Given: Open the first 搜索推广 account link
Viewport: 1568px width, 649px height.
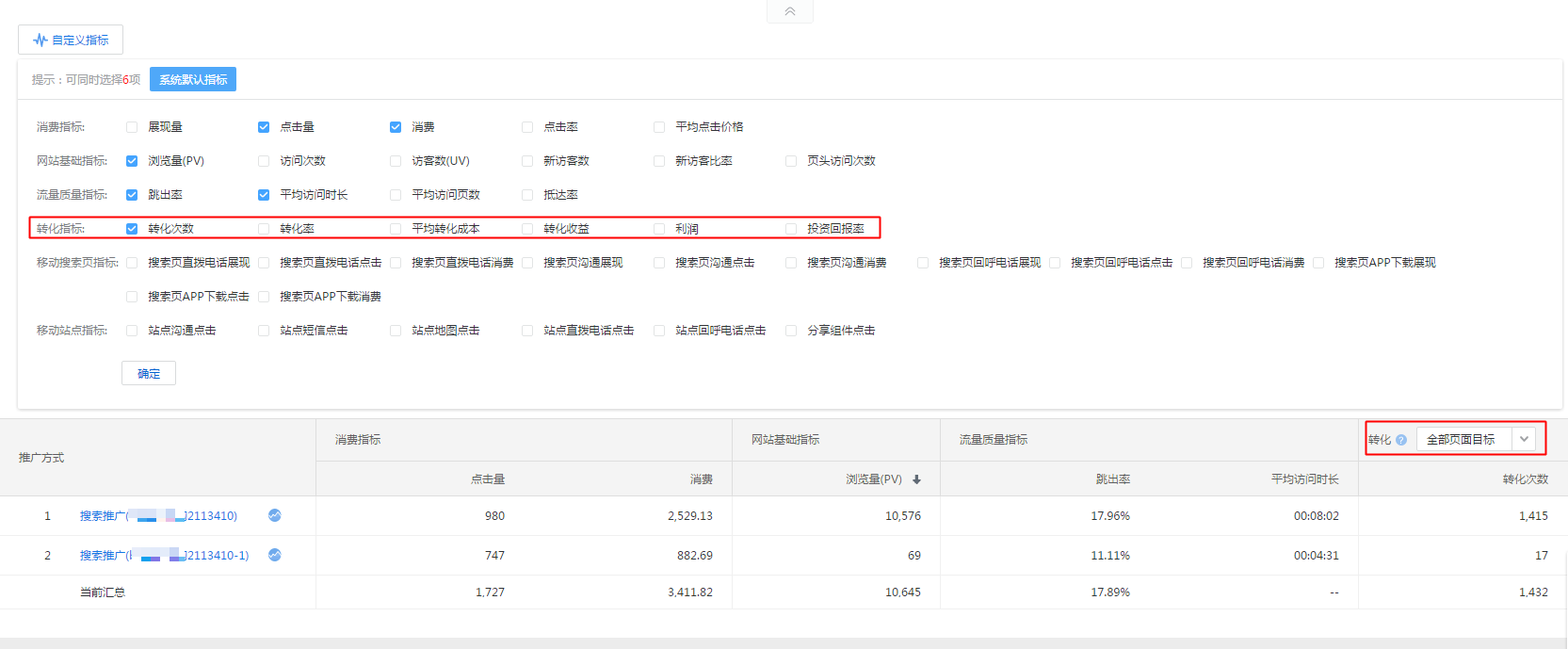Looking at the screenshot, I should [x=158, y=515].
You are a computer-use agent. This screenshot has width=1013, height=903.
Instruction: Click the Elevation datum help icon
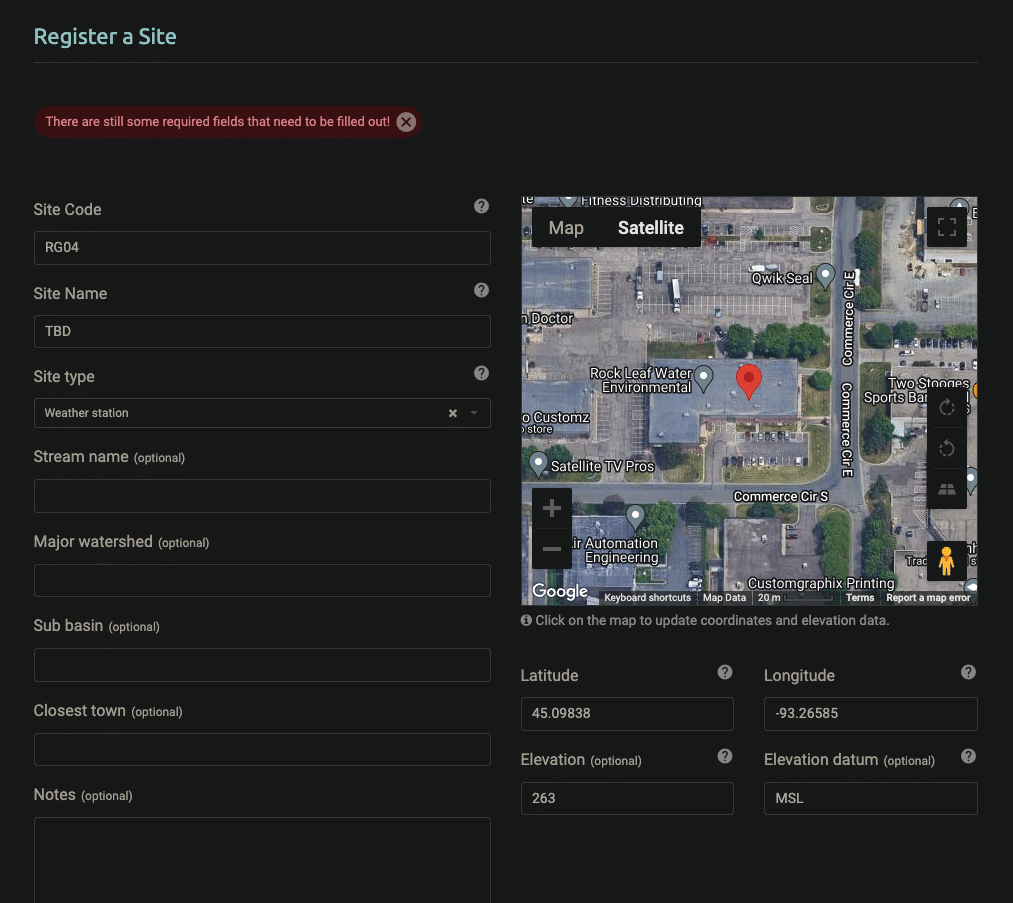[x=968, y=756]
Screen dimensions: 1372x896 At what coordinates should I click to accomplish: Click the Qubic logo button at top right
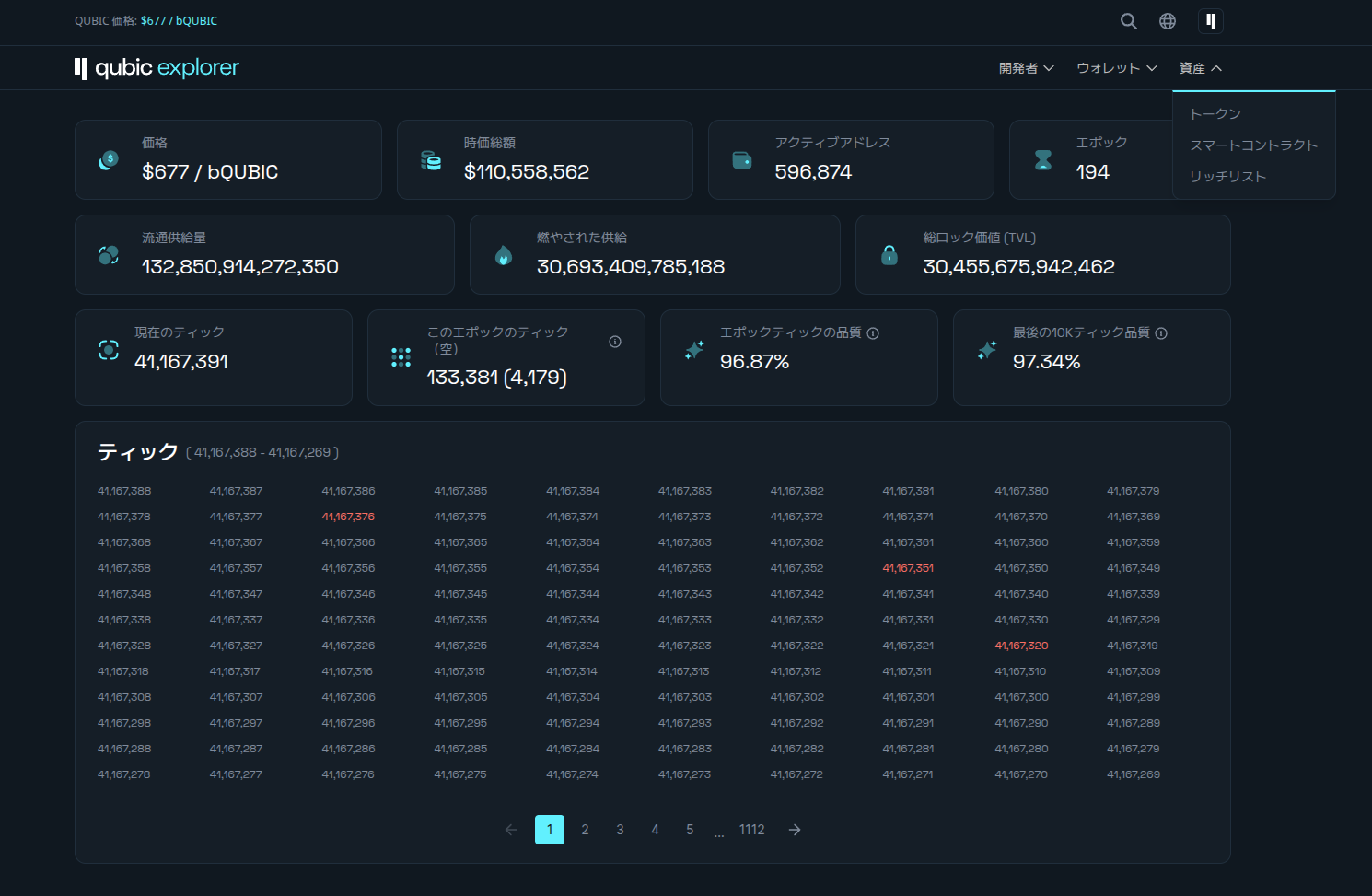(1211, 21)
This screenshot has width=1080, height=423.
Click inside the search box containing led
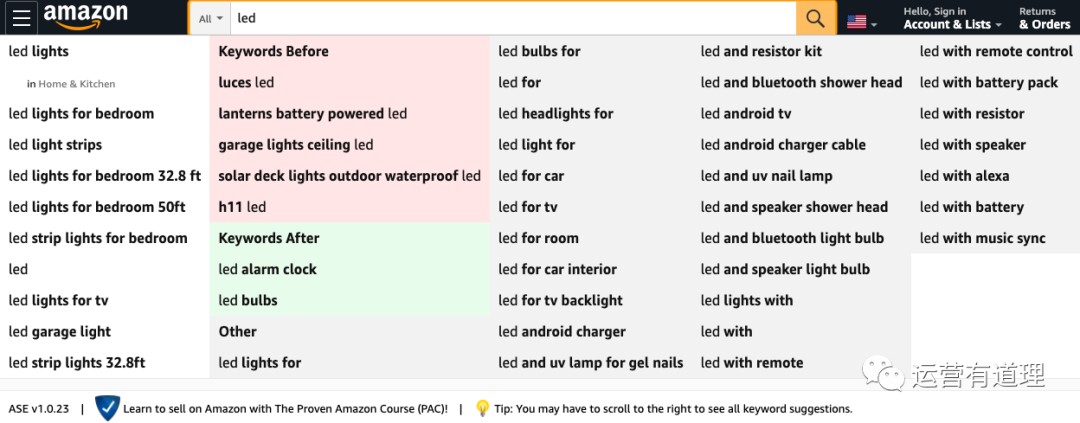point(510,18)
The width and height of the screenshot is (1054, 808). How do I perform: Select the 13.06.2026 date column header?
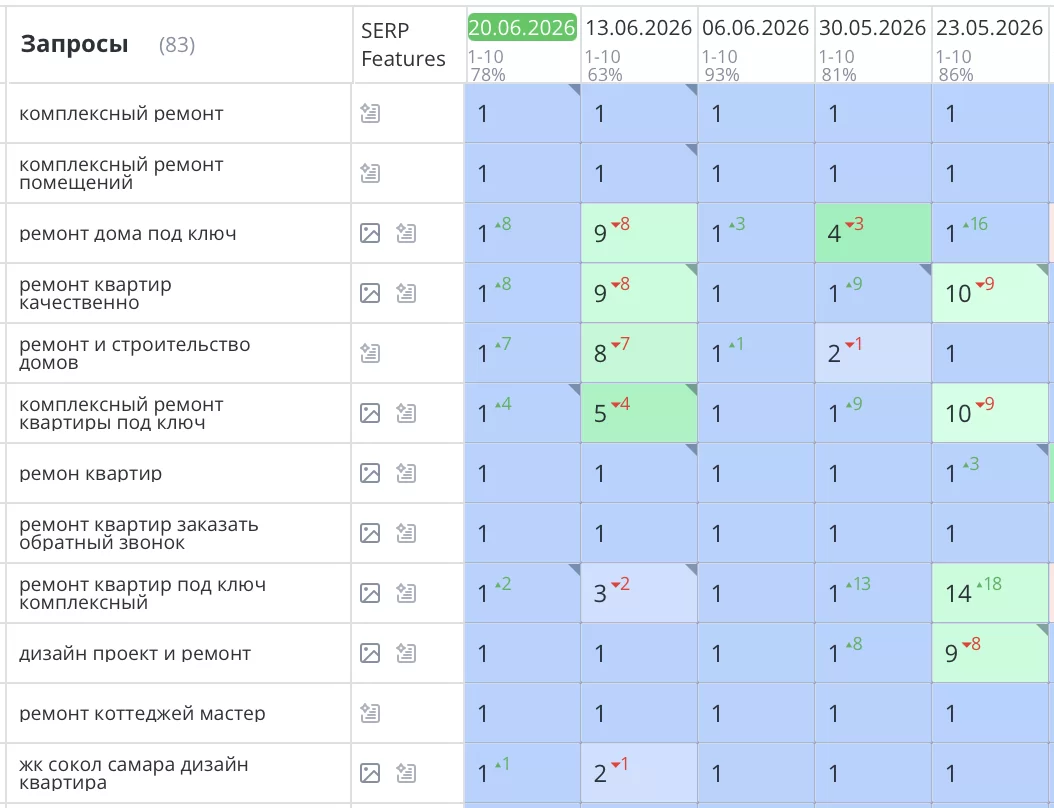[x=639, y=28]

============================================================

Omit the pictures and print the listing exactly.

Given: Open the first 搜索推广 account link
Viewport: 1568px width, 649px height.
Looking at the screenshot, I should [x=158, y=515].
You are a computer-use agent. This screenshot has width=1013, height=903.
Instruction: Click the Elevation datum help icon
[x=968, y=756]
Screen dimensions: 1372x896 At what coordinates should I click to accomplish: Click the Qubic logo button at top right
(1211, 21)
This screenshot has width=1080, height=423.
Click inside the search box containing led
point(510,18)
The width and height of the screenshot is (1054, 808). How do I perform: Select the 13.06.2026 date column header?
[x=639, y=28]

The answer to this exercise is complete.